There were days I wanted to be louder, to call him out in front of the whole building. But I knew he thrived on spectacle. His craft was to win quietly. So I learned to fight in quieter ways. I left small notes of my own: a receipt from the café where he claimed to have been working late, a photograph of him beside someone whose presence undermined his story. I kept little records of the ways his narratives didn’t align. I learned to speak with a clarity that left no room for his reinterpretation. I tried to speak up once, a little

Manipulators like him are careful with theatrics; they prefer small scaffolding — a compliment turned into a comparison, care turned into conditional goodwill. He would step in when I had trouble paying for school supplies “this month,” or offer to help with an errand because his “schedule was light.” He built a ledger of favors in his head and rolled them out at precise moments when Yuna’s gratitude could be turned into allegiance.

After that night, more people began to ask questions, quietly at first. The ledger of favors he’d kept in his head started to look thin in daylight. Yuna’s posture changed; she stopped leaning on him for explanations. She came home one evening and we stood in the kitchen, the air between us unfamiliar. I handed her a few of the notes I’d kept and watched as her face, patient and tired, moved through suspicion to understanding. She didn’t show outrage or melodrama — she measured, then acted. Yuna, exhausted from two jobs and the day’s

What stayed with me was less about victory and more about the slow reclaiming of what was nearly lost: my mother’s clear sight and our shared home. Yuna became more guarded, not bitter, and better at asking the right questions early. I learned to keep my voice measured and my evidence close. We kept living, small acts accumulating like stitches on a mending seam, until the rent was paid, dinner was made, and the apartment felt like ours again.

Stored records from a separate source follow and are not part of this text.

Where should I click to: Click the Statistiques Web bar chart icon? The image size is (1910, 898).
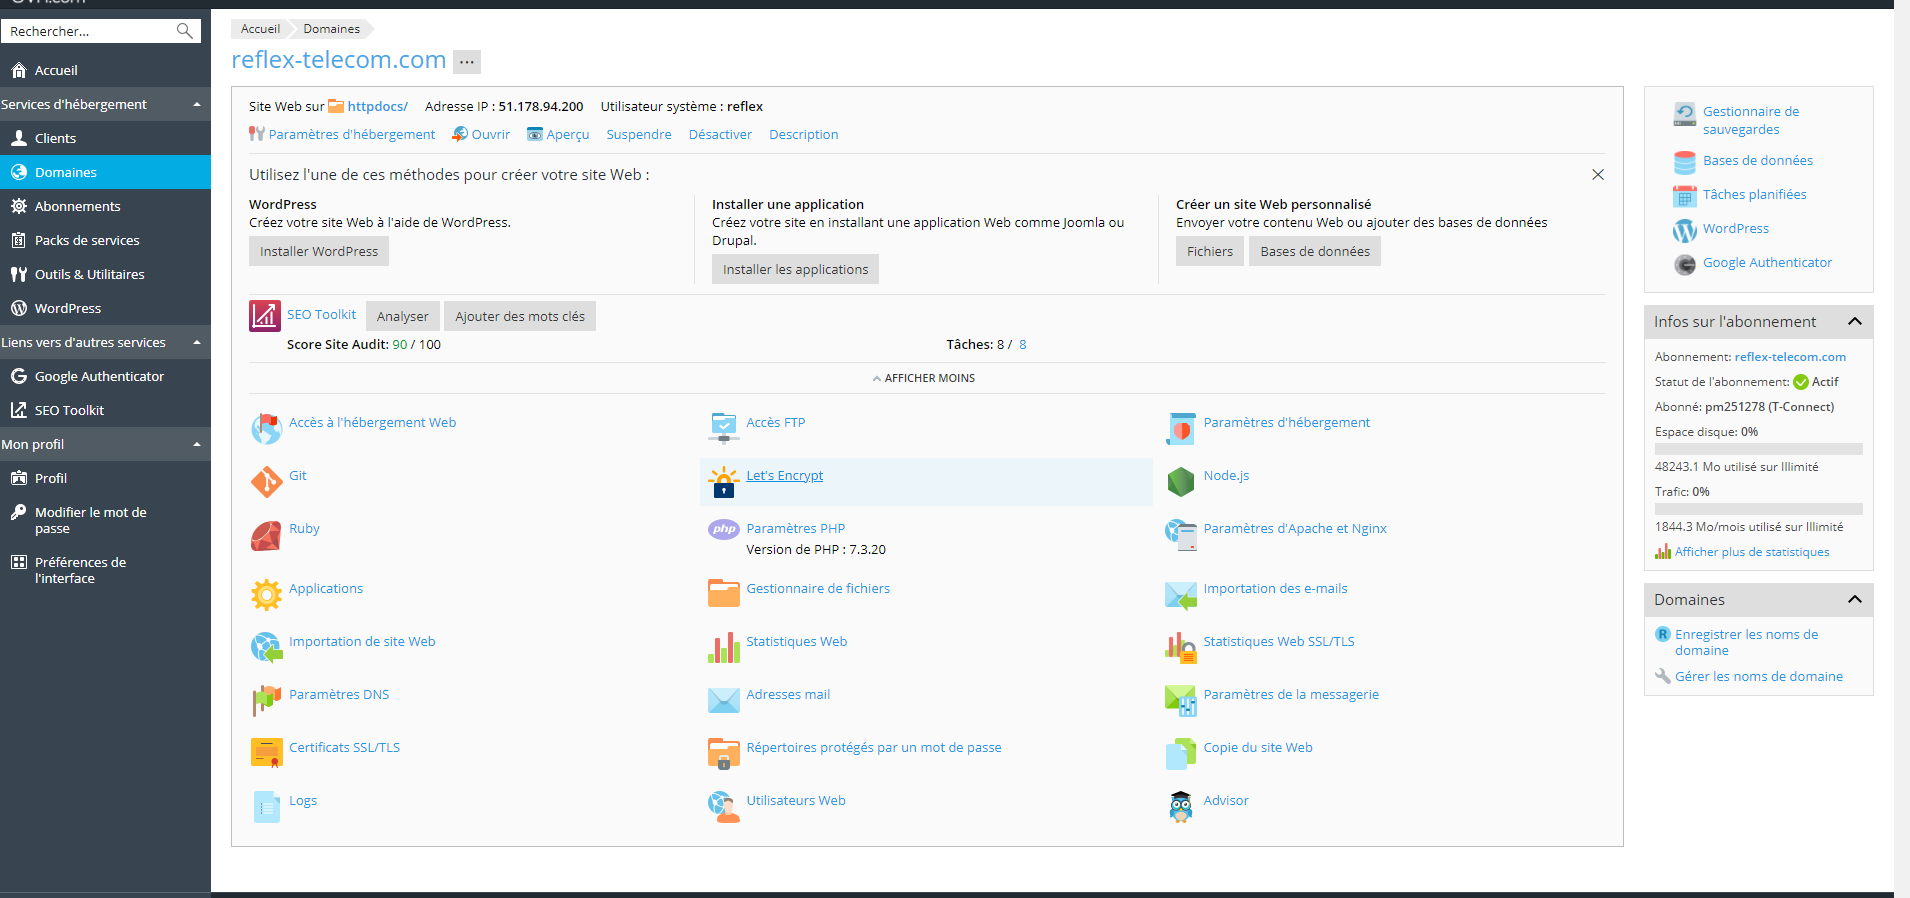[x=723, y=648]
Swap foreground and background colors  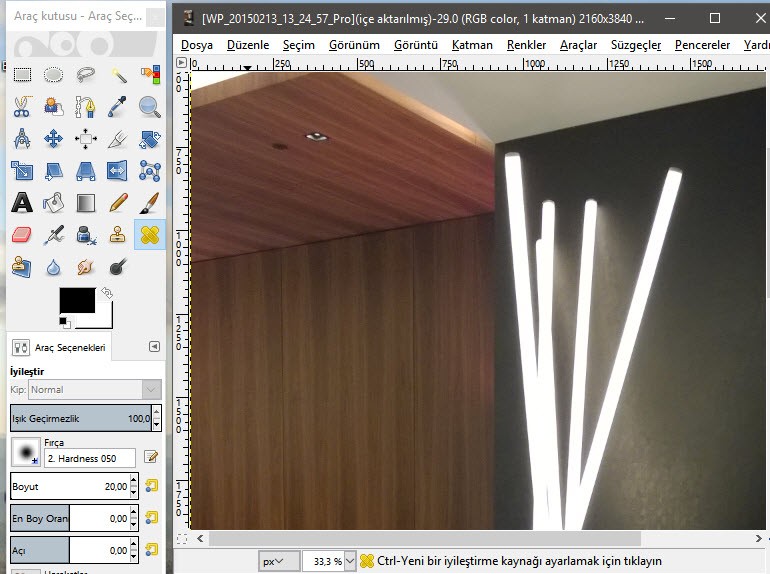pos(106,292)
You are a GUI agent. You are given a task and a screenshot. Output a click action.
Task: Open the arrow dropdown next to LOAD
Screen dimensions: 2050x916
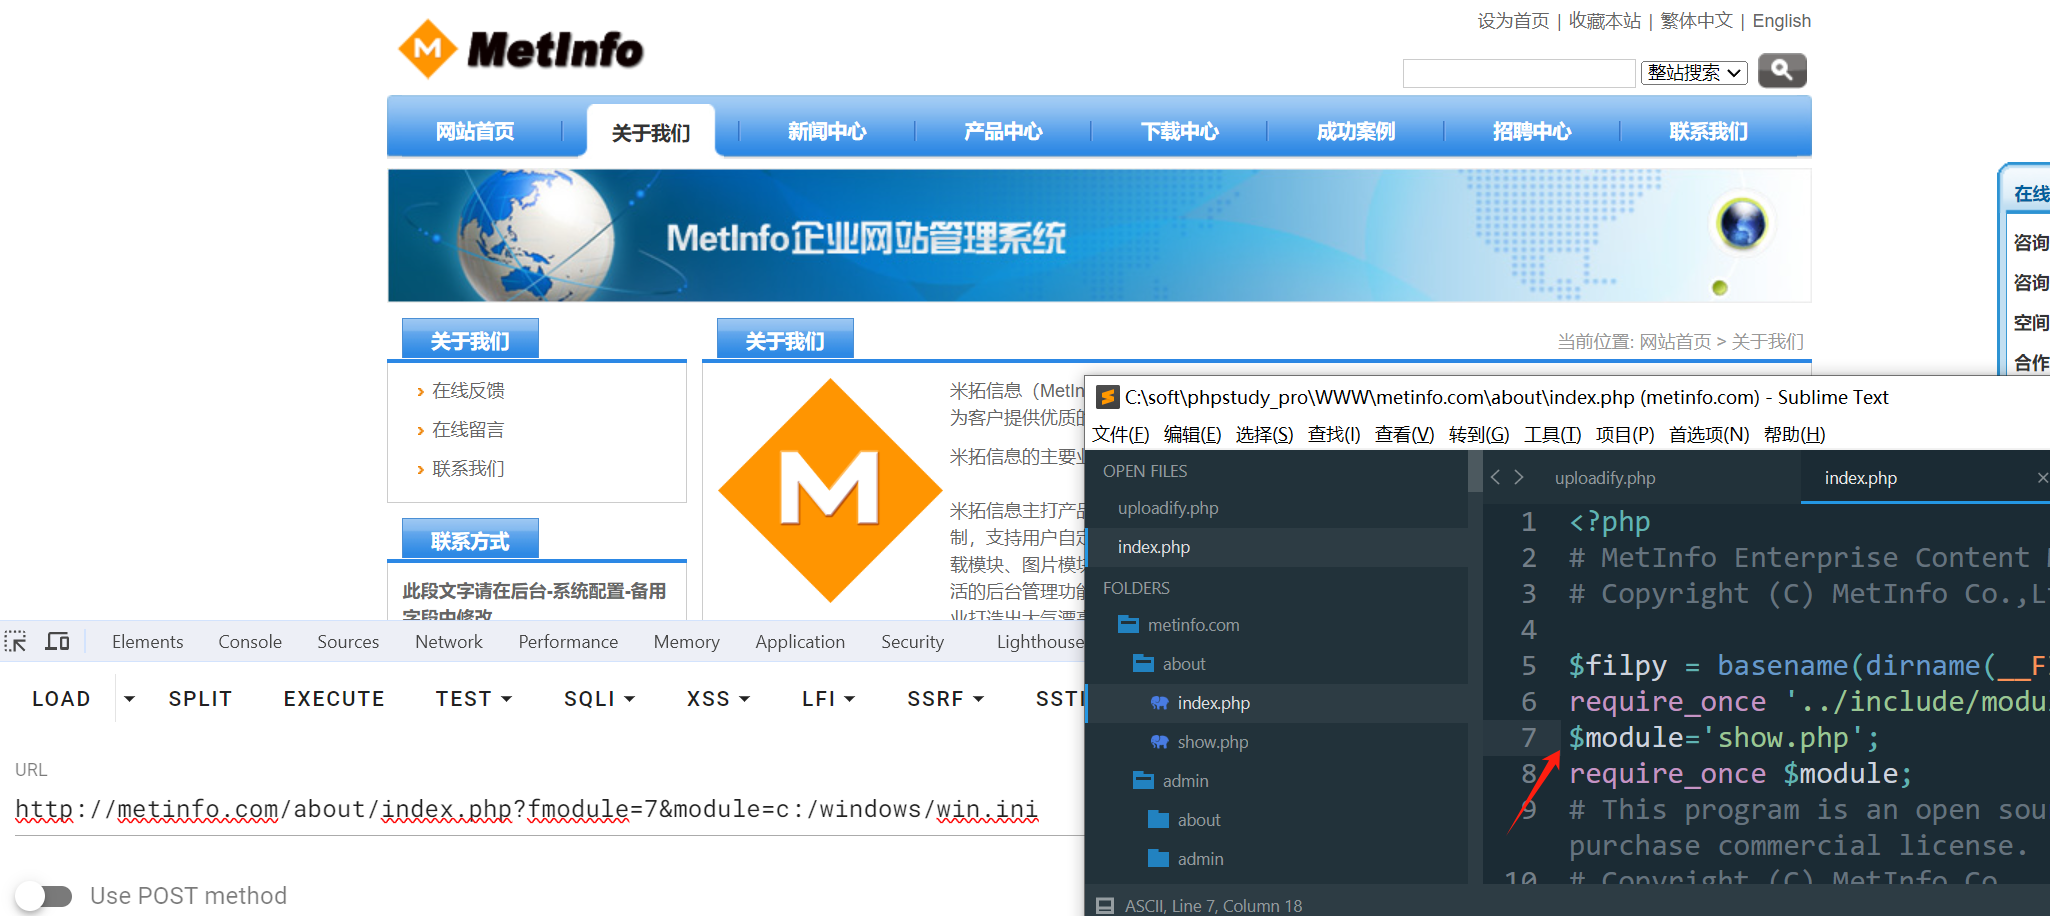click(x=129, y=699)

The International Union of Pure and Applied Chemistry (IUPAC) confirmed the names of elements 113, 115, 117, and 118 as:

This followed a 5-month period of public review after which the names earlier proposed by the discoverers were approved by IUPAC.

You can buy this periodic table poster and more at the WebElements periodic table shop.
Periodic table cartograms poster

On 1 May 2014 a paper published in Phys. Rev. Lett by J. Khuyagbaatar and others states the superheavy element with atomic number Z = 117 (ununseptium) was produced as an evaporation residue in the 48Ca and 249Bk fusion reaction at the gas-filled recoil separator TASCA at GSI Darmstadt, Germany. The radioactive decay of evaporation residues and their α-decay products was studied using a detection setup that allows measurement of decays of single atomic nuclei with very short half-lives. Two decay chains comprising seven α-decays and a spontaneous fission each were identified and assigned to the isotope 294Uus (element 117) and its decay products.

Images of various periodic tables

Click on the images below to see images of the periodic table in a variety of styles.

Icon showing a standard periodic table
See standard periodic table images.

Icon showing a spiral periodic table
See image of spiral periodic tables.

Icon showing a circular periodic table
See images of circular periodic tables.

Icon showing extended periodic tables
See images of extended periodic table.